# Algebraic inequality

• Jun 16th 2008, 07:17 PM
mathwizard
Algebraic inequality
If \$\displaystyle a, b, c\$ are real numbers and \$\displaystyle a + b + c = 0\$, prove that \$\displaystyle -1/2 \le ab + bc + ac \le 1\$.

EDIT: Damned typo! The upper bound should be \$\displaystyle 1\$ instead of \$\displaystyle -1\$!
• Jun 16th 2008, 07:31 PM
Isomorphism
Quote:

Originally Posted by mathwizard
If \$\displaystyle a, b, c\$ are real numbers and \$\displaystyle a + b + c = 0\$, prove that \$\displaystyle -1/2 \le ab + bc + ac \le -1\$.

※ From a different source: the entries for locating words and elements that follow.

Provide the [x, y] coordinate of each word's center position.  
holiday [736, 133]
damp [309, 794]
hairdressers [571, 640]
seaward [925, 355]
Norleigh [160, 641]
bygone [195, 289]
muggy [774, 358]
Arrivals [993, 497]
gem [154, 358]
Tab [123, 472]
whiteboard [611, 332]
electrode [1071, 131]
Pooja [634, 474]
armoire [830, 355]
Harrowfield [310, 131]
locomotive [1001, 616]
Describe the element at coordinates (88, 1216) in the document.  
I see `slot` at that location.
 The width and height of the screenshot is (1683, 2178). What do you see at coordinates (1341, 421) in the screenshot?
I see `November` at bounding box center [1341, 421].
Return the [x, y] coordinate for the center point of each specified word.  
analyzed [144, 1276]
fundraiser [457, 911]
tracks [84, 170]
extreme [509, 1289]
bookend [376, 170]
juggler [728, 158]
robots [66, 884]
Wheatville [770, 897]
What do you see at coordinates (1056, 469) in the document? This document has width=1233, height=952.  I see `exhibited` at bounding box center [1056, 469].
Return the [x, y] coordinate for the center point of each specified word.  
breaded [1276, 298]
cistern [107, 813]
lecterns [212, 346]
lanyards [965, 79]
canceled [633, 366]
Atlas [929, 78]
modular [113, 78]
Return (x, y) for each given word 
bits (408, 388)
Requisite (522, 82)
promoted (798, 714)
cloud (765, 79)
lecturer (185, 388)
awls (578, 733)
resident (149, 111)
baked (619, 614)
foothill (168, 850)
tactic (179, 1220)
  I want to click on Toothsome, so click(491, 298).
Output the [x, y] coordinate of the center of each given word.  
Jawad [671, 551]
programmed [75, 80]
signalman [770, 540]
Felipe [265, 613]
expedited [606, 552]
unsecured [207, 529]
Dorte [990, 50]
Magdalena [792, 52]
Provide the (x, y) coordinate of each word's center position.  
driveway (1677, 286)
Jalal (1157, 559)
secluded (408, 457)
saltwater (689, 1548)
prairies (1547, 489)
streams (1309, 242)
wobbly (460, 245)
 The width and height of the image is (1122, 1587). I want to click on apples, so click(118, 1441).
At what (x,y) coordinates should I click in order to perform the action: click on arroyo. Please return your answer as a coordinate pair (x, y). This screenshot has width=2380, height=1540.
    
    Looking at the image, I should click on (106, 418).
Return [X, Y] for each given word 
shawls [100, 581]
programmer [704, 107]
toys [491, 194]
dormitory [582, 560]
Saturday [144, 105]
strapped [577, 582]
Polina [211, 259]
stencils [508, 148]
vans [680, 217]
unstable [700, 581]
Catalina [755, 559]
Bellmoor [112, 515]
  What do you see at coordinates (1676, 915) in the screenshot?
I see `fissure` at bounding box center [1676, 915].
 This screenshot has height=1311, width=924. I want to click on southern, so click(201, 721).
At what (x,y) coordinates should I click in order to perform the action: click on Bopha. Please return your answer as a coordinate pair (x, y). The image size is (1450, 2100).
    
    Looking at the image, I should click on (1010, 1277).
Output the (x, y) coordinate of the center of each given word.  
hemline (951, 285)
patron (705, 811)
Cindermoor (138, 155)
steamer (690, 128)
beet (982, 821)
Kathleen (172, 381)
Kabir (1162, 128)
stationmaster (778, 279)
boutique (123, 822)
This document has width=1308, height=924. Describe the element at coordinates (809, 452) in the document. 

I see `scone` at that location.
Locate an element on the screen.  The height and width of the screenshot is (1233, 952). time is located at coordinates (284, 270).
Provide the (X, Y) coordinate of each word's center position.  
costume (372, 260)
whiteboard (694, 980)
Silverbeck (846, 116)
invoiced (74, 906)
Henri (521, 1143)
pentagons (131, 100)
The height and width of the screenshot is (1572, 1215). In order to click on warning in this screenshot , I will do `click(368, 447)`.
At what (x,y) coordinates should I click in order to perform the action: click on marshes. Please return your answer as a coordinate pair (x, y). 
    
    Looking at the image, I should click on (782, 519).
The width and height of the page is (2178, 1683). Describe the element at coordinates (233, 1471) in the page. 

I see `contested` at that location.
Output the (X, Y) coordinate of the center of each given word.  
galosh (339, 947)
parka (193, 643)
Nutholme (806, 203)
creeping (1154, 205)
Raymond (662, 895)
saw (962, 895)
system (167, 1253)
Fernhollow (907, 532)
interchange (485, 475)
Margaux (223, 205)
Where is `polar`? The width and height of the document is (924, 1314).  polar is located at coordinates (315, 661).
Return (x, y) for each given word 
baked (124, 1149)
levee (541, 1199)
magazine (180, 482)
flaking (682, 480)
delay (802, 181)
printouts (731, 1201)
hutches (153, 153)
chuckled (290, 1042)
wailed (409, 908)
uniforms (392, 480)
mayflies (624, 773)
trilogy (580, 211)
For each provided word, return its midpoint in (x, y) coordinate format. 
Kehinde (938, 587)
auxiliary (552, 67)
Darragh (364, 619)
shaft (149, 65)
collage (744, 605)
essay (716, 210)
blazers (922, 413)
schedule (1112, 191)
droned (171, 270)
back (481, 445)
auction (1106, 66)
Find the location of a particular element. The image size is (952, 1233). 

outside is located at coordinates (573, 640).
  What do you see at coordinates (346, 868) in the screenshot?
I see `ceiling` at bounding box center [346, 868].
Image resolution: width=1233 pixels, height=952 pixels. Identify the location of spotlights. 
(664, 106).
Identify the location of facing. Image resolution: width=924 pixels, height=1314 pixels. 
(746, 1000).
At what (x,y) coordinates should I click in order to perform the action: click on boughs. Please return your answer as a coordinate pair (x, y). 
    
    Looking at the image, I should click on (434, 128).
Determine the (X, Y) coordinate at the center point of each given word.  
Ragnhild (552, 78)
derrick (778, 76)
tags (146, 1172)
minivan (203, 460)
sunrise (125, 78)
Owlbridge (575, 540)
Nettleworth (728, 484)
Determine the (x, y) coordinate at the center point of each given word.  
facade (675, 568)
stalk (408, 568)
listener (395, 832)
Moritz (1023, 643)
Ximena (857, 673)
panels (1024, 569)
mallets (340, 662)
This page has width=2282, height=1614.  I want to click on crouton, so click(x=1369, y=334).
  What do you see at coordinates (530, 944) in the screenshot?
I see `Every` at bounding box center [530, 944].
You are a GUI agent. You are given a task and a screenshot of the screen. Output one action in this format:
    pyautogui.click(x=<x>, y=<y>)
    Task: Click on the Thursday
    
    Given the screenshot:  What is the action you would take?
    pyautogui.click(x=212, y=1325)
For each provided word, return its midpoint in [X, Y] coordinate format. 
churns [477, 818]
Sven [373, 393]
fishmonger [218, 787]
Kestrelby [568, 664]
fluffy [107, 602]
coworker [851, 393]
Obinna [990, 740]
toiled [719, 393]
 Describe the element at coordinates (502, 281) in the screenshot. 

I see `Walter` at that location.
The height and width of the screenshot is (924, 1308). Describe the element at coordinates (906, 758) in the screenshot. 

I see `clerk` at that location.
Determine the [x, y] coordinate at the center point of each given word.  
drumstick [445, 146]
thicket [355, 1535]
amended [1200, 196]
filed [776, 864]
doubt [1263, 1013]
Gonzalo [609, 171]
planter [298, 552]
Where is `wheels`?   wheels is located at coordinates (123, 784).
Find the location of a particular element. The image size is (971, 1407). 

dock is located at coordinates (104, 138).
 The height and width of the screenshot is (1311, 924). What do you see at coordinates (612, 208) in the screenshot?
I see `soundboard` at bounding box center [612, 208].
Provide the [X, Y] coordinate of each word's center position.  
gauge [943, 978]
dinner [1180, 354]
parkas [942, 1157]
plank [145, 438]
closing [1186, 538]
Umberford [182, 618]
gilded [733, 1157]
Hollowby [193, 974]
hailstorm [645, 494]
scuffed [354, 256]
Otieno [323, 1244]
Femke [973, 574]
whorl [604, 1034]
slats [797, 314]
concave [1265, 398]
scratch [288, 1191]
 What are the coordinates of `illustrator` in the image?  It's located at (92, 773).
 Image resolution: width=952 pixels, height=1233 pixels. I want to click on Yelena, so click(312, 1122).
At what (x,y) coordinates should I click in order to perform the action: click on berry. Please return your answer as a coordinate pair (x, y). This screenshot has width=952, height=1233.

\$\displaystyle a + b + c = 0 \Rightarrow a^2 + b^2 + c^2 = -2(ab+bc+ca)\$

WE have to prove \$\displaystyle -1/2 \le ab + bc + ac \le -1 \Leftrightarrow 1 \ge -2(ab + bc + ac) \ge 2 \Leftrightarrow 1 \ge a^2 + b^2 + c^2 \ge 2\$

But this is false, because we choose a= 1.03, b = -0.47, c = -0.56, a+b+c = 0, but \$\displaystyle a^2 + b^2 + c^2 = 1.594 < 2\$
• Jun 17th 2008, 01:28 AM
Moo
Hello,

Quote:

Originally Posted by Isomorphism
\$\displaystyle a + b + c = 0 \Rightarrow a^2 + b^2 + c^2 = -2(ab+bc+ca)\$

WE have to prove \$\displaystyle -1/2 \le ab + bc + ac \le -1 \Leftrightarrow 1 \ge -2(ab + bc + ac) \ge 2 \Leftrightarrow 1 \ge a^2 + b^2 + c^2 \ge 2\$

But this is false, because we choose a= 1.03, b = -0.47, c = -0.56, a+b+c = 0, but \$\displaystyle a^2 + b^2 + c^2 = 1.594 < 2\$

This is false because you can't have a number which is both superior to 2 and inferior to 1 (Rofl)

Like in #1, you can't have something that is both greater than -1/2 and smaller than -1.